- WRITTEN INSTRUCTION
Rewrite the rows below, changing every "screenshot" to "image" and leaving everything else as it is. Omit the pictures from your answer.
----
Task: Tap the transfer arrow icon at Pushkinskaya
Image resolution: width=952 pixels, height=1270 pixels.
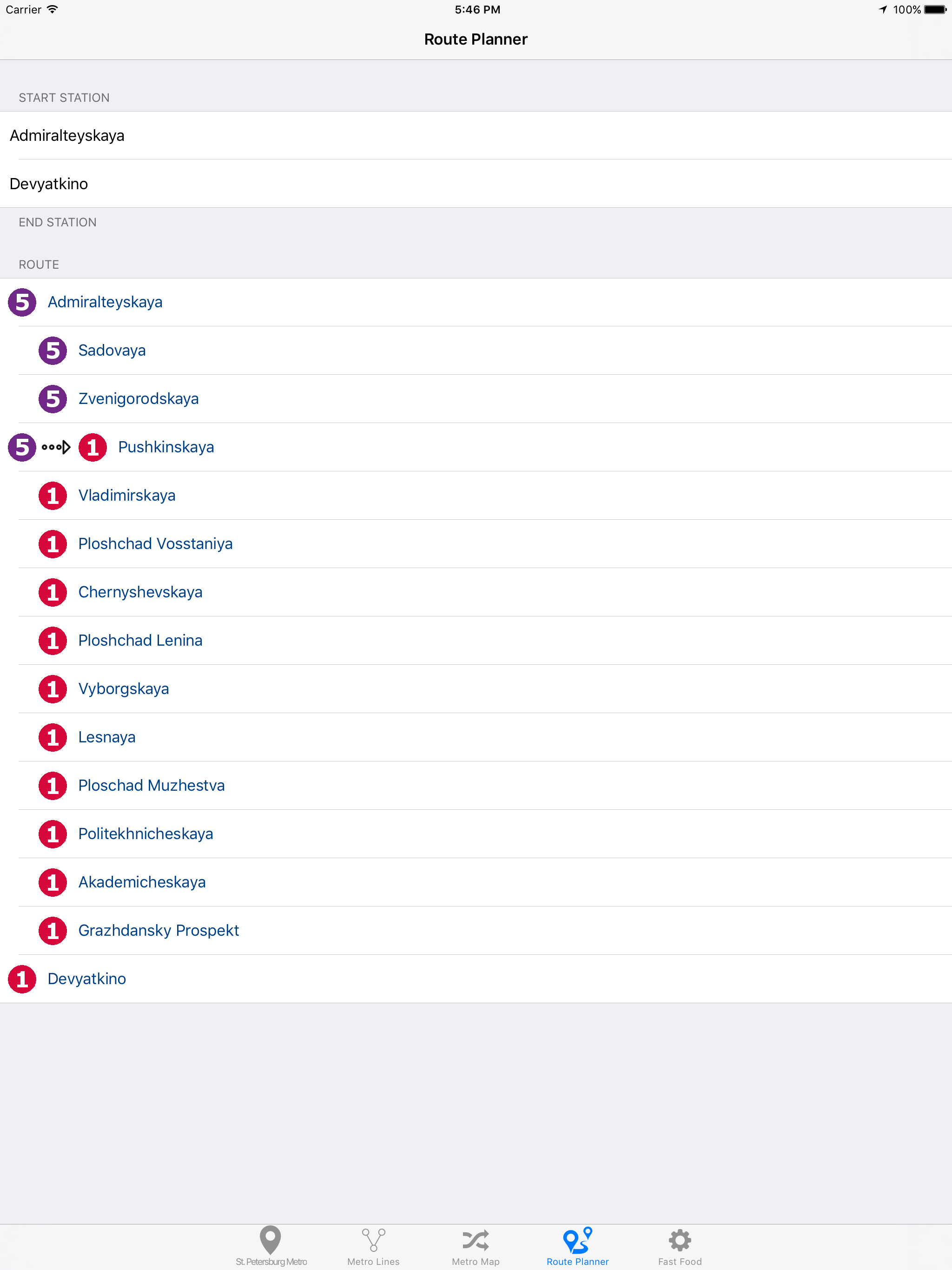Action: 56,447
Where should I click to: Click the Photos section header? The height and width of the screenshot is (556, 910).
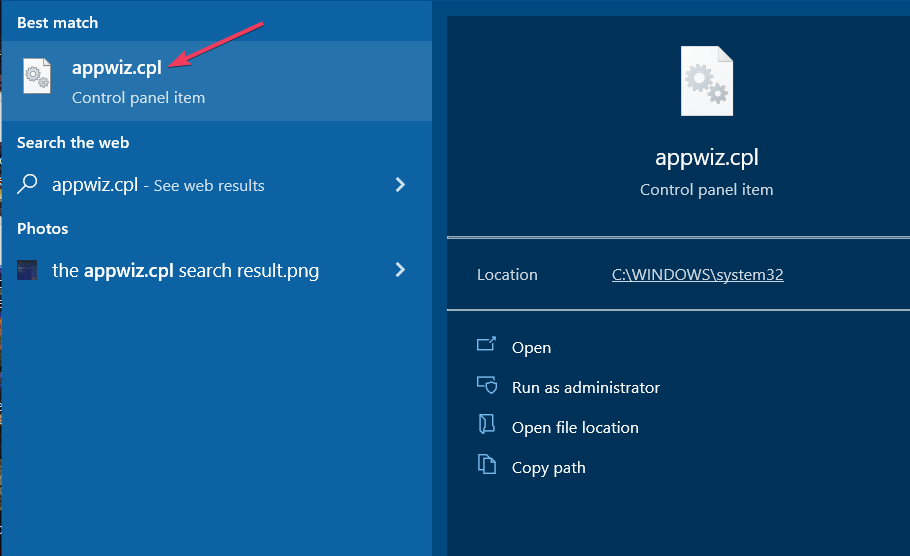(43, 229)
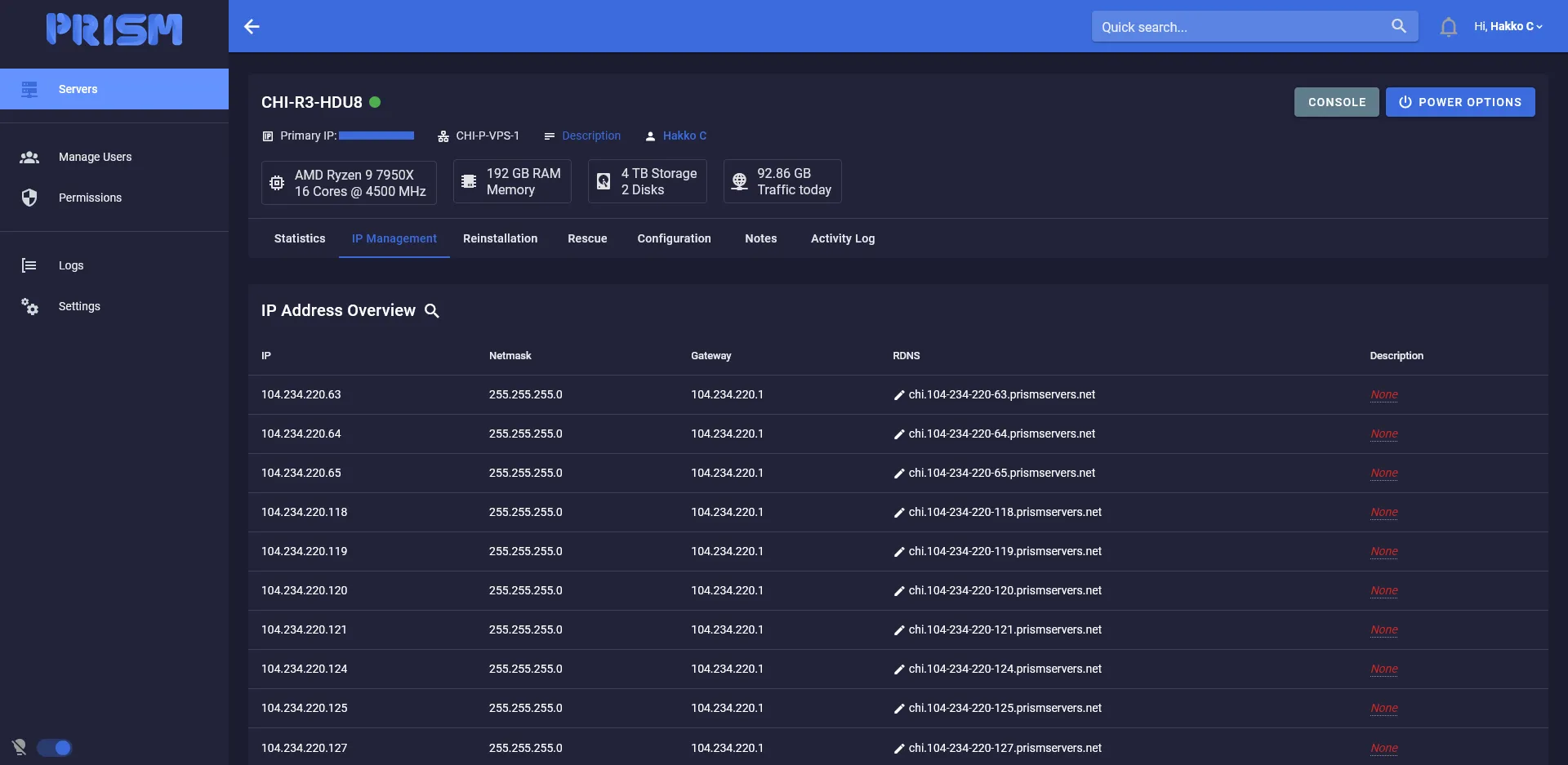Image resolution: width=1568 pixels, height=765 pixels.
Task: Click the Hakko C owner link
Action: tap(684, 136)
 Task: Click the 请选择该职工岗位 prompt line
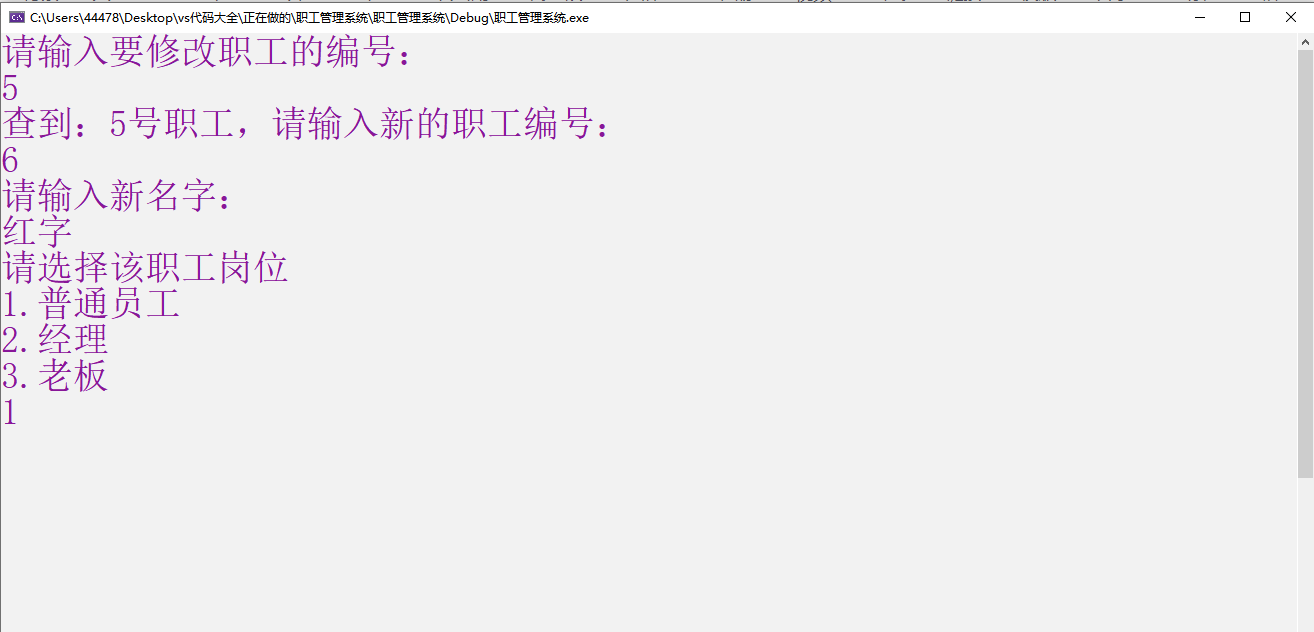pyautogui.click(x=145, y=268)
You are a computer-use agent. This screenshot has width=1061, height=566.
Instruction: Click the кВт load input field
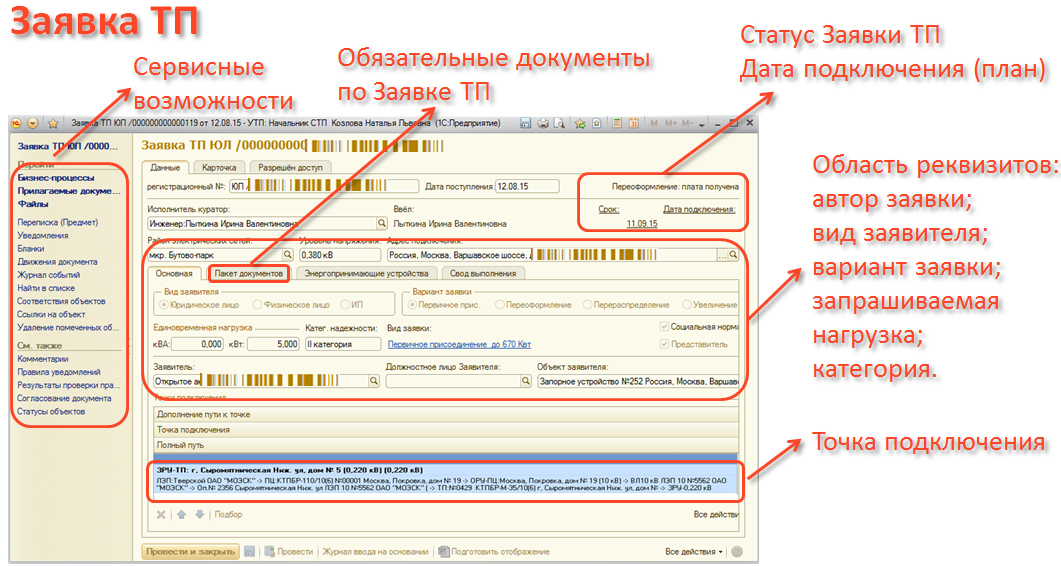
----
- RESULT OF THIS TASK
Task: Tap the transfer arrow icon at Pushkinskaya
Image resolution: width=952 pixels, height=1270 pixels.
Action: 56,447
Where should I click to: Click the Photos section header? The height and width of the image is (556, 910).
(43, 229)
Image resolution: width=1568 pixels, height=765 pixels.
Task: Click the Hakko C owner link
Action: tap(684, 136)
 Task: Click the 请选择该职工岗位 prompt line
pyautogui.click(x=145, y=268)
You are a computer-use agent. This image has width=1061, height=566.
Instruction: Click the кВт load input field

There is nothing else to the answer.